**EXERCISE AIM**
Transcribe the line that contains "Task: Click the Notifications bell button" and every line after it to the end of the records, exactly and nothing else. Skip the pictures.
━━━━━━━━━━━━━━━━━━━━━━━━━━━━━━
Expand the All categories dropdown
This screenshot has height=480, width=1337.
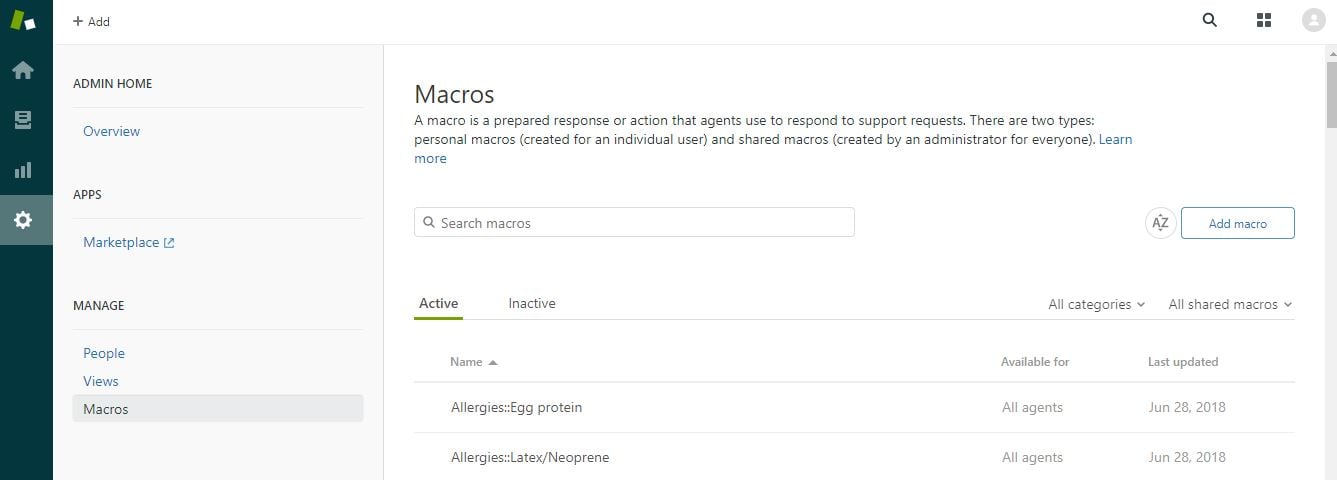[x=1096, y=304]
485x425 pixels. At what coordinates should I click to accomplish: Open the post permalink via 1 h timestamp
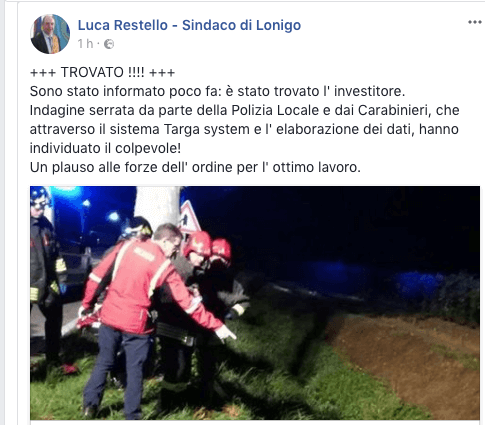85,44
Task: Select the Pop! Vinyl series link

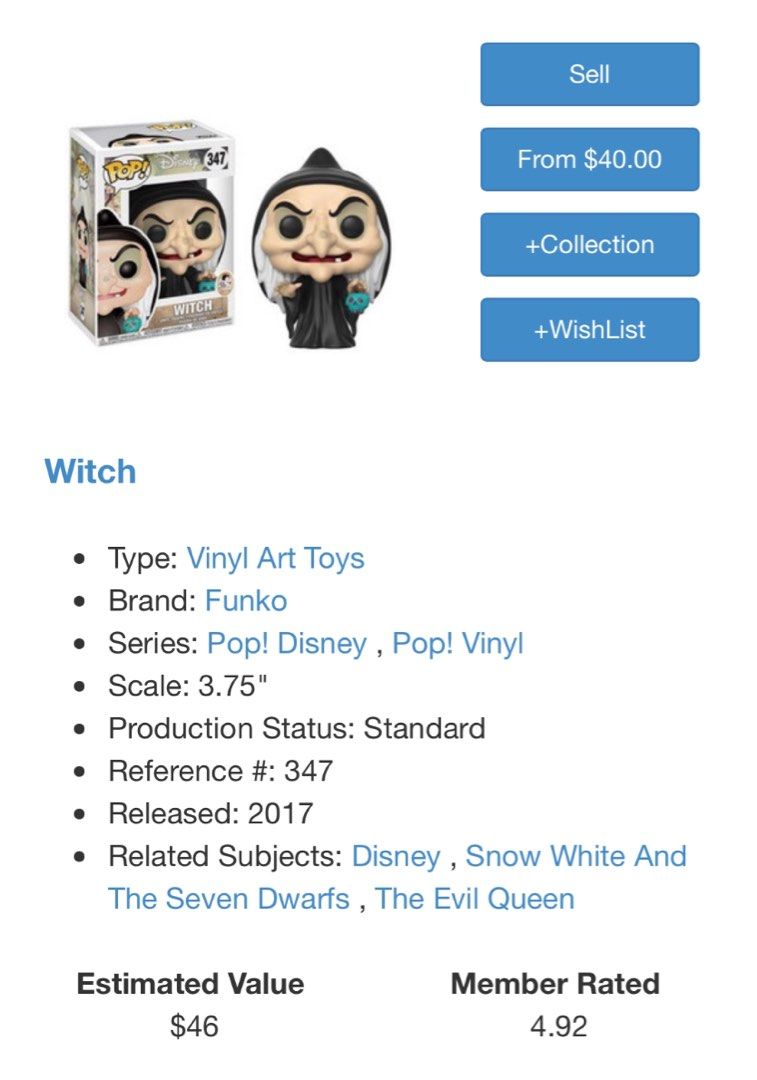Action: click(458, 643)
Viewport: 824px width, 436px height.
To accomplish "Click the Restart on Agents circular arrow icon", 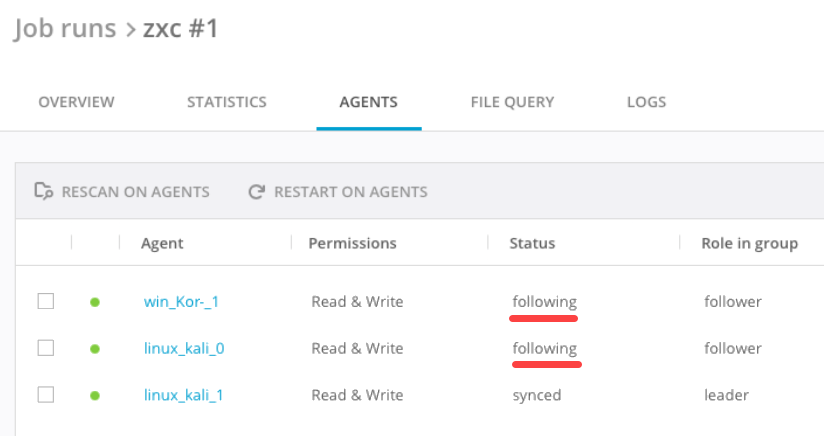I will click(257, 191).
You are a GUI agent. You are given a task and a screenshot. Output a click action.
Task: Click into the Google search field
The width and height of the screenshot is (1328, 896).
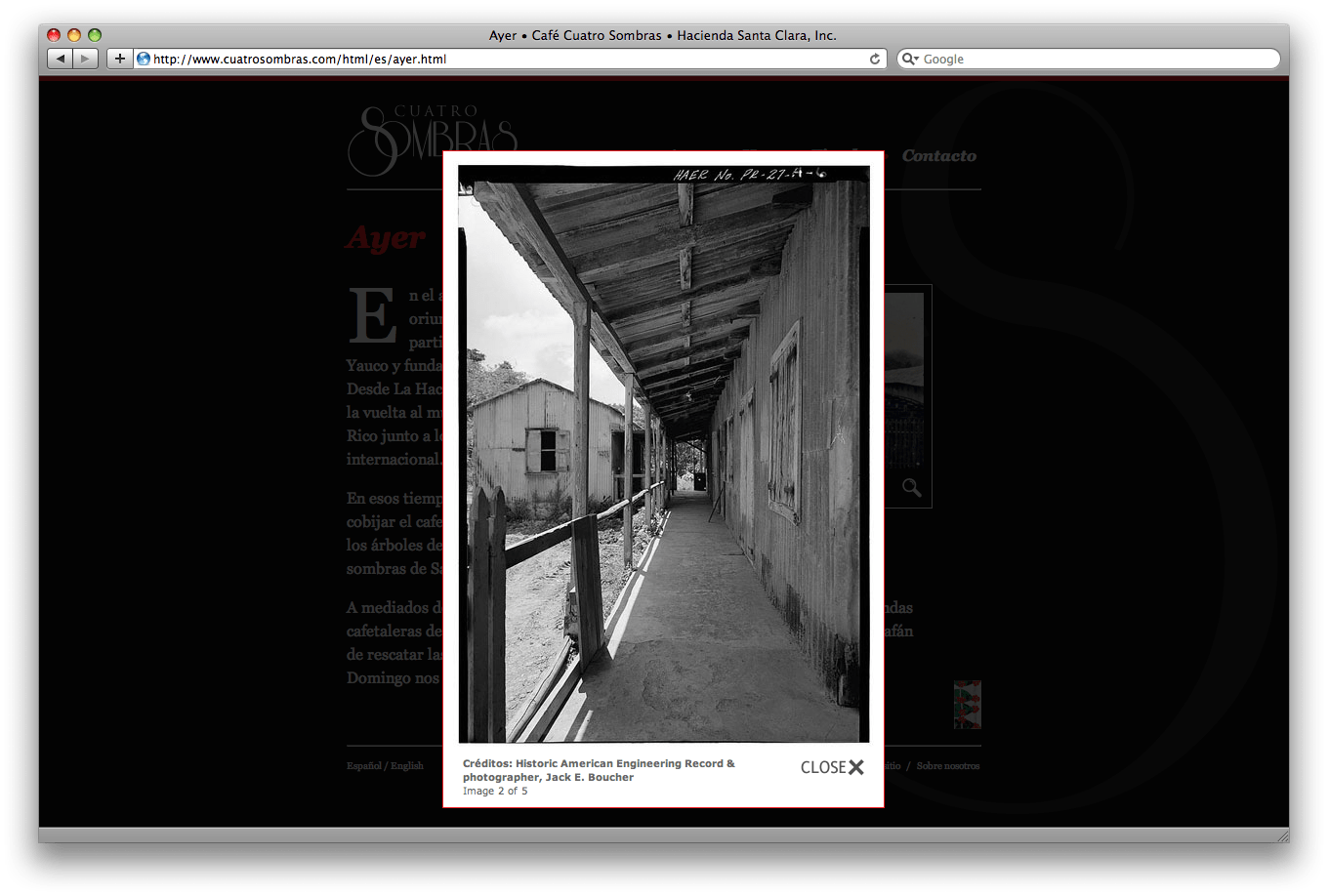1094,60
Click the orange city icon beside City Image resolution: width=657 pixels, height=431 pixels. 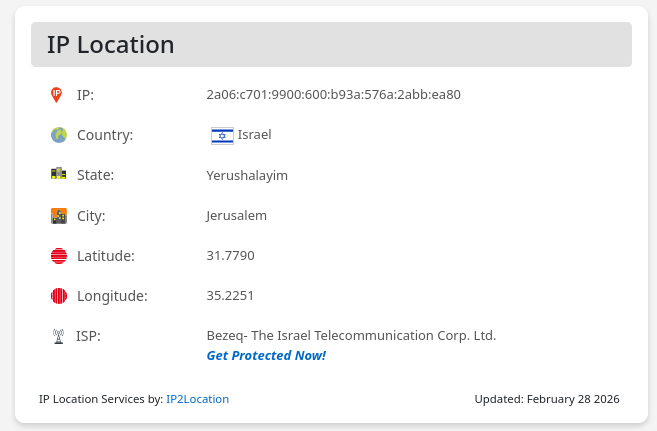coord(58,215)
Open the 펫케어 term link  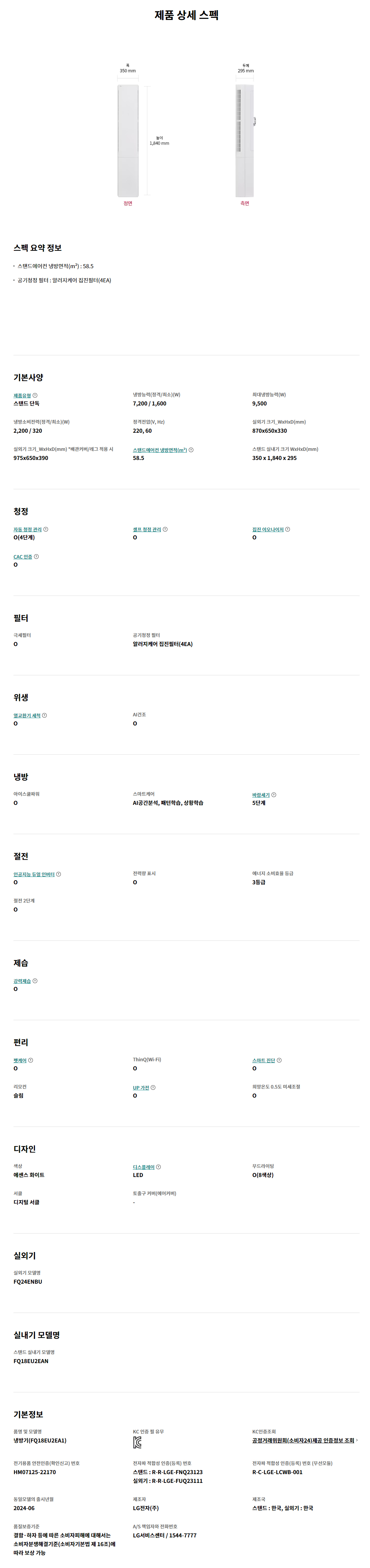pos(20,1060)
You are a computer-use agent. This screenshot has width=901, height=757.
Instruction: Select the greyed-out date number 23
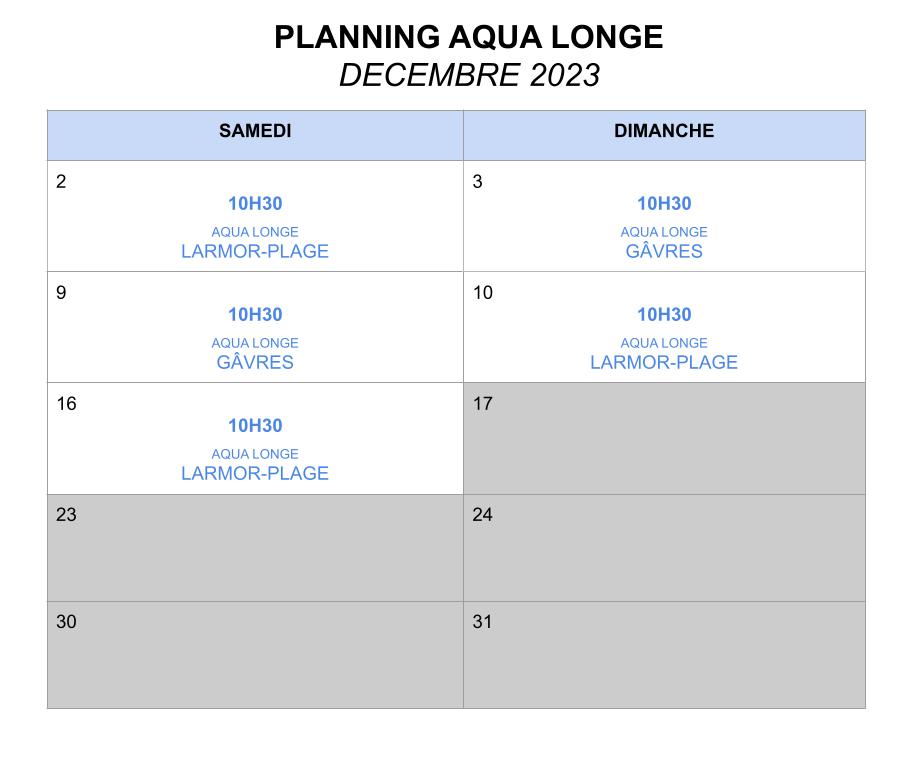point(66,515)
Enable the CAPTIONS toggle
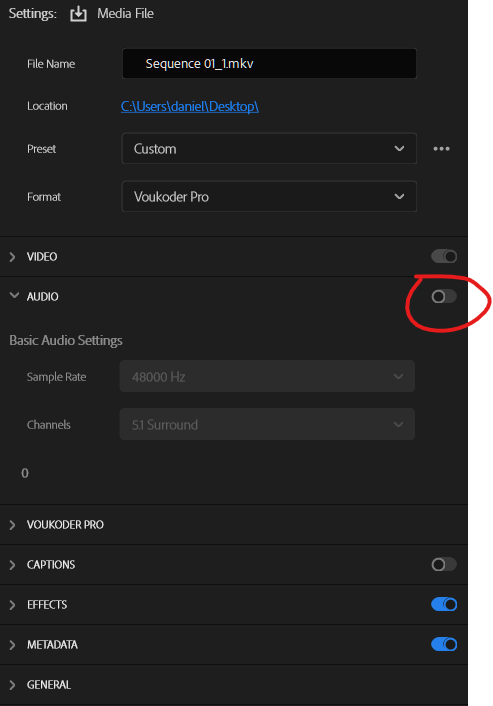Viewport: 493px width, 706px height. [444, 564]
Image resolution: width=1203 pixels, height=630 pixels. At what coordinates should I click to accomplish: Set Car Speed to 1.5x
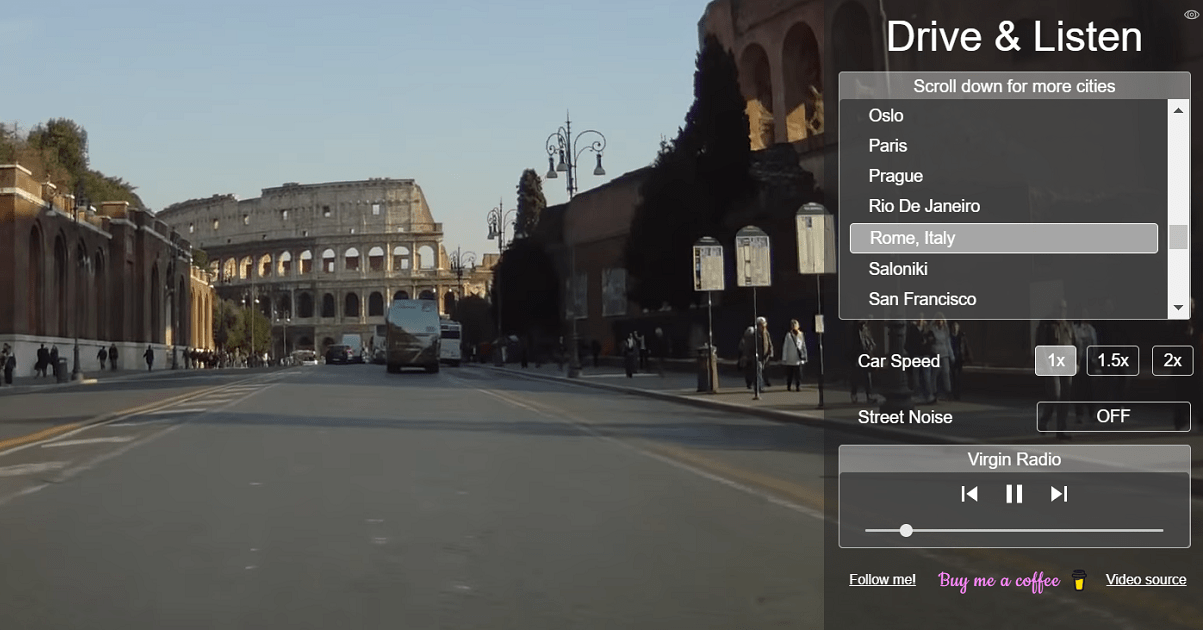coord(1113,360)
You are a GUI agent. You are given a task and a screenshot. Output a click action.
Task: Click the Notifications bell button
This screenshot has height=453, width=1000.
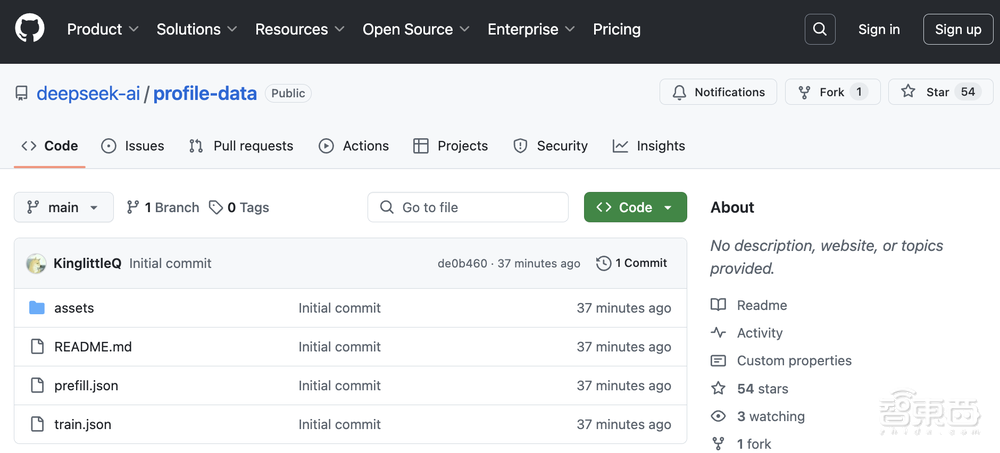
━━━━━━━━━━━━━━━━━━━━━━━━━━━━━━
**EXPECTED ANSWER**
Task: Click the Notifications bell button
This screenshot has height=453, width=1000.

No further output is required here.